_YOUR TASK_
Once you find the line with "Order History (36, 2292)" in the data that follows, repeat it and every line after it exactly, through the line with "Beurer LB 12 mini air humidifier (188, 1198)".

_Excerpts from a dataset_
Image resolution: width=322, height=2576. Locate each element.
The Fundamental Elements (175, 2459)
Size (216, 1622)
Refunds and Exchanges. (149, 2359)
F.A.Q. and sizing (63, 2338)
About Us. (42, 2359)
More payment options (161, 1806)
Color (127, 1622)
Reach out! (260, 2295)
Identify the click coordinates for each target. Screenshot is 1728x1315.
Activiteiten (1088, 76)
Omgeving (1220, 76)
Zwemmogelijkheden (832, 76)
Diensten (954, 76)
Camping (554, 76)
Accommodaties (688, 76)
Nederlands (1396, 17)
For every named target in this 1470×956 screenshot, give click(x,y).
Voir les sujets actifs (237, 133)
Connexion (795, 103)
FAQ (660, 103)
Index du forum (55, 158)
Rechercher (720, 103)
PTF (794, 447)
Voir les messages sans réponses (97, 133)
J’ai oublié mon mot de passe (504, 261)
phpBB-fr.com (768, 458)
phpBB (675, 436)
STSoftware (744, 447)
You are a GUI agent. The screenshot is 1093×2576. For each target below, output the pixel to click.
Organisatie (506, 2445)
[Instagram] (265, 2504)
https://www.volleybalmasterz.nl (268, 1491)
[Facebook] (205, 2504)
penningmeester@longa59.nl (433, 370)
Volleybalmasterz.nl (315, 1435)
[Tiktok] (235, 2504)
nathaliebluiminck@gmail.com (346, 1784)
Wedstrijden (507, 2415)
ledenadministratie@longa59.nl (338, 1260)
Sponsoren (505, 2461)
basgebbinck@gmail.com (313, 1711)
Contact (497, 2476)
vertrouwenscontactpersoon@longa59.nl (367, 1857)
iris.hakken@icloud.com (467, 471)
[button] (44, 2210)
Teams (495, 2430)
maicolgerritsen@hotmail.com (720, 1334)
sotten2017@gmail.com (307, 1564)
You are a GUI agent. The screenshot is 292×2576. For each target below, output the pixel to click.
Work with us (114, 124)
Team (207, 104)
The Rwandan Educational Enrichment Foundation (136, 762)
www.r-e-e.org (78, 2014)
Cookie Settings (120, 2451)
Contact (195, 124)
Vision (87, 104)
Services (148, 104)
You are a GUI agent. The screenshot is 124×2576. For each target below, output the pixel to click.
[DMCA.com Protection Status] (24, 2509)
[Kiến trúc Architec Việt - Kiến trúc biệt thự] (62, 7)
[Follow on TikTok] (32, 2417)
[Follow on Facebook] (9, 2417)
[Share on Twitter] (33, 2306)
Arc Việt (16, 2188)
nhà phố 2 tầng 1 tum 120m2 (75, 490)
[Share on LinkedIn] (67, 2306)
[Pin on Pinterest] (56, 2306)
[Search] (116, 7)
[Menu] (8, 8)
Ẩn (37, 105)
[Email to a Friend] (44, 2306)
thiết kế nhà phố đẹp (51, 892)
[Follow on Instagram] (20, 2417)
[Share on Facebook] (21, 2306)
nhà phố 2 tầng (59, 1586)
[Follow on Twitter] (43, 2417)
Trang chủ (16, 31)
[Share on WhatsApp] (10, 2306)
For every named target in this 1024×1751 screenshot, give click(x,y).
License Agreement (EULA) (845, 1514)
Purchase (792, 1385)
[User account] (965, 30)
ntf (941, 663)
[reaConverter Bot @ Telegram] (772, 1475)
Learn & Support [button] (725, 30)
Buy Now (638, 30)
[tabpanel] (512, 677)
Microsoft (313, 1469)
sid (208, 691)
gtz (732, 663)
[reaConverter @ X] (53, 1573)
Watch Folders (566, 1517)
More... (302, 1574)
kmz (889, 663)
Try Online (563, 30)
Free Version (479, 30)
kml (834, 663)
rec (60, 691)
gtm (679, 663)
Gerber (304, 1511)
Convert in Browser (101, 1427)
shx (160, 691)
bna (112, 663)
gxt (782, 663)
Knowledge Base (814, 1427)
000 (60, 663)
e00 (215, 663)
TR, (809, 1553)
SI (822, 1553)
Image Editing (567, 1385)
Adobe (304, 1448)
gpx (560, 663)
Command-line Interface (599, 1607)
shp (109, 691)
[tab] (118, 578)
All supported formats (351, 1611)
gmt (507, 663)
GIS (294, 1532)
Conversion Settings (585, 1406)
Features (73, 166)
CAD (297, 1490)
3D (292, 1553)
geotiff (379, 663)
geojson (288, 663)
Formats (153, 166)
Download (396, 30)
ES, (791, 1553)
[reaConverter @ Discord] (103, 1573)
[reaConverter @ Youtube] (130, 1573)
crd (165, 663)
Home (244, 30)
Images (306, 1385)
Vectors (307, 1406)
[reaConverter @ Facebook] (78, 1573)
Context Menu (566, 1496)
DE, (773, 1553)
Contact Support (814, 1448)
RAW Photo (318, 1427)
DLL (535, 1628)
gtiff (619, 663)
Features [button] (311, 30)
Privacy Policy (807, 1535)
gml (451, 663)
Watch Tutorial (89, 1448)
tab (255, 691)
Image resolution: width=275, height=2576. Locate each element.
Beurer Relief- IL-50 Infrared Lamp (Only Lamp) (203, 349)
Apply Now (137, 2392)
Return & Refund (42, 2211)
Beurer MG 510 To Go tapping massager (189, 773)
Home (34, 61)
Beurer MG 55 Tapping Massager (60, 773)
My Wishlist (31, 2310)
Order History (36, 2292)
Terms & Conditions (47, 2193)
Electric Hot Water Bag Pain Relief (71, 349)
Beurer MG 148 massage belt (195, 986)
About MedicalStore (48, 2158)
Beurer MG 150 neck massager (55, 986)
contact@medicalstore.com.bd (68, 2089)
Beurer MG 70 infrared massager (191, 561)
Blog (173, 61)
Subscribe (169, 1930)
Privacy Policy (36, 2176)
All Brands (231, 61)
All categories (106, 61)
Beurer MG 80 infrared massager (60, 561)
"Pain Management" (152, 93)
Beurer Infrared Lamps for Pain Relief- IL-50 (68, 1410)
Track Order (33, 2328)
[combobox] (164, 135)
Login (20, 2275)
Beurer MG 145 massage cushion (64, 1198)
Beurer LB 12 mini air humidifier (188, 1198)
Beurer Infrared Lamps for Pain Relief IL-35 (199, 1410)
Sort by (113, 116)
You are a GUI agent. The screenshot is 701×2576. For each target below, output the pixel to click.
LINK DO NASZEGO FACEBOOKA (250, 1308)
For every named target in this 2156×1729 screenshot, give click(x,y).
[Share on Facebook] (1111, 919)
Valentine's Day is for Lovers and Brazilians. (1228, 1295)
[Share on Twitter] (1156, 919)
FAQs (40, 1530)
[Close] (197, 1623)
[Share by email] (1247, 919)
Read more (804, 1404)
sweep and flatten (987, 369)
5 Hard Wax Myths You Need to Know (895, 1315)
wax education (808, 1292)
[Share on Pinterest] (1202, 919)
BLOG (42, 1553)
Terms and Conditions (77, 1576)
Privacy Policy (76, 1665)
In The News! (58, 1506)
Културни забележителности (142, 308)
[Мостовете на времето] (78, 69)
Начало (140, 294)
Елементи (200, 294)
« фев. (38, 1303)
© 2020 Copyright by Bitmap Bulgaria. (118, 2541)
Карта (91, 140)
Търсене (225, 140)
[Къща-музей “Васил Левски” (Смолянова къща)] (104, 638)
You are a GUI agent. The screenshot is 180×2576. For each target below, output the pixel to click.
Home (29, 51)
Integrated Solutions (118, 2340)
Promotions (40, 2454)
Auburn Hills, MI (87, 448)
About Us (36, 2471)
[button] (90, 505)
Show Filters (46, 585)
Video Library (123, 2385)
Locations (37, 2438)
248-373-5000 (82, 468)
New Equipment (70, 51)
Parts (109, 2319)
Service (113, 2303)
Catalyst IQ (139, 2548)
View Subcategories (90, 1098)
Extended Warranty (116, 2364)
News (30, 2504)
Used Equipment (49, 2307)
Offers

_TASK ANSWER_
Order History (36, 2292)
Terms & Conditions (47, 2193)
Electric Hot Water Bag Pain Relief (71, 349)
Beurer MG 148 massage belt (195, 986)
About MedicalStore (48, 2158)
Beurer MG 150 neck massager (55, 986)
contact@medicalstore.com.bd (68, 2089)
Beurer MG 70 infrared massager (191, 561)
Blog (173, 61)
Subscribe (169, 1930)
Privacy Policy (36, 2176)
All Brands (231, 61)
All categories (106, 61)
Beurer MG 80 infrared massager (60, 561)
"Pain Management" (152, 93)
Beurer Infrared Lamps for Pain Relief- IL-50 (68, 1410)
Track Order (33, 2328)
[combobox] (164, 135)
Login (20, 2275)
Beurer MG 145 massage cushion (64, 1198)
Beurer LB 12 mini air humidifier (188, 1198)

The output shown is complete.